A New Treatment Approach: The ADAPT-2 Trial
In the face of this crisis, researchers have been urgently seeking solutions. One of the most promising efforts is the ADAPT-2 trial—a multi-phase study funded by the National Institute on Drug Abuse (NIDA). The latest findings from phase two of this trial are providing a hopeful new direction.
Led by researchers at UCLA, the 12-week study involved 403 participants diagnosed with methamphetamine use disorder. They were randomly assigned to either a treatment group or a placebo group. Those in the treatment group received a combination of extended-release injectable naltrexone and extended-release oral bupropion.
- Naltrexone, commonly used to treat alcohol and opioid dependence, was administered as a 380-milligram intramuscular injection every three weeks.
- Bupropion, an antidepressant also used for smoking cessation, was given as 150-milligram tablets in weekly blister packs.
The results were clear: participants receiving the medication duo had significantly fewer methamphetamine-positive drug tests than those on placebo. This duo shows real promise as a foundation for methamphetamine use disorder treatment programs moving forward.
Closing a Gap in Behavioral Health
For clinicians, this research is especially important. While many substance use disorders—like opioid and alcohol use—have multiple medication-assisted treatment options, methamphetamine use disorder treatment has lagged far behind.
This absence of effective, FDA-approved treatments forces clinicians to rely entirely on behavioral therapies. While counseling, contingency management, and support groups are helpful, many patients need more support than therapy alone can offer. That’s why the development of a medication protocol, even one with incremental success, is a critical advancement.
The ADAPT-2 findings help establish a scientific base for methamphetamine use disorder treatment to expand in clinical settings, particularly for patients who also struggle with opioid use.
Why Gradual Progress Still Matters
The authors of the ADAPT-2 study emphasized that reductions in methamphetamine use tend to be gradual, not instant. But even small changes can significantly reduce health risks. Fewer uses mean fewer ER visits, lower chances of infectious disease transmission, and reduced risk of overdose.
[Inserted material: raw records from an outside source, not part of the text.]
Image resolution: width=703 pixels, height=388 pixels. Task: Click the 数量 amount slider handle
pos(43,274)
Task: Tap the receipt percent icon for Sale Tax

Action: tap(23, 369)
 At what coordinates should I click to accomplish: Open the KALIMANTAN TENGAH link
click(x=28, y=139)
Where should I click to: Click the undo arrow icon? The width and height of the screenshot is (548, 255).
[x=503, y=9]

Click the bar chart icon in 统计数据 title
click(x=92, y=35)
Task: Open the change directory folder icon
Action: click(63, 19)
“Less use is in turn associated with lower risk of comorbidities,” the study explains. These outcomes are the stepping stones toward recovery—and highlight how essential it is to develop and invest in methamphetamine use disorder treatment that is practical, accessible, and long-lasting.
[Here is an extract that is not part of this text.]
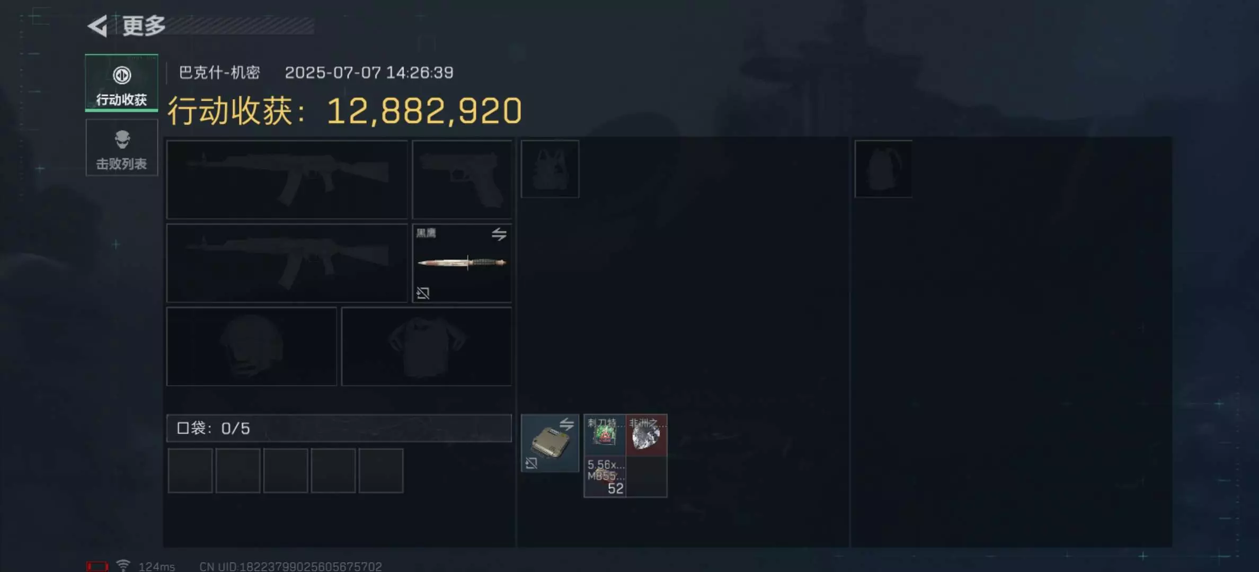Click the empty backpack slot
1259x572 pixels.
tap(883, 169)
Looking Ahead: Research, Hope, and Public Health Priorities
While this combination therapy hasn’t yet earned FDA approval, its success in clinical trials is a sign that targeted pharmacological support for methamphetamine use disorder may soon become a reality.
Further research is still needed, especially studies that assess treatment success beyond 12 weeks. But with each new phase of the ADAPT trial, the evidence is mounting that methamphetamine use disorder treatment can evolve—just as treatment for other substance use disorders has.
As policymakers, providers, and community health leaders digest these findings, it’s crucial that resources be allocated not only for further trials but for education, integration, and real-world application of these therapies.
Final Thoughts
We’re deep into the fourth wave of the overdose crisis—and it’s unlike anything we’ve faced before. But this time, amidst the devastation caused by fentanyl and methamphetamine, there is finally a viable lead for methamphetamine use disorder treatment.
For people in the grip of addiction, and for the families and providers supporting them, that kind of progress is everything. And while there’s still a long road ahead, the hope sparked by this study may be the beginning of something life-saving.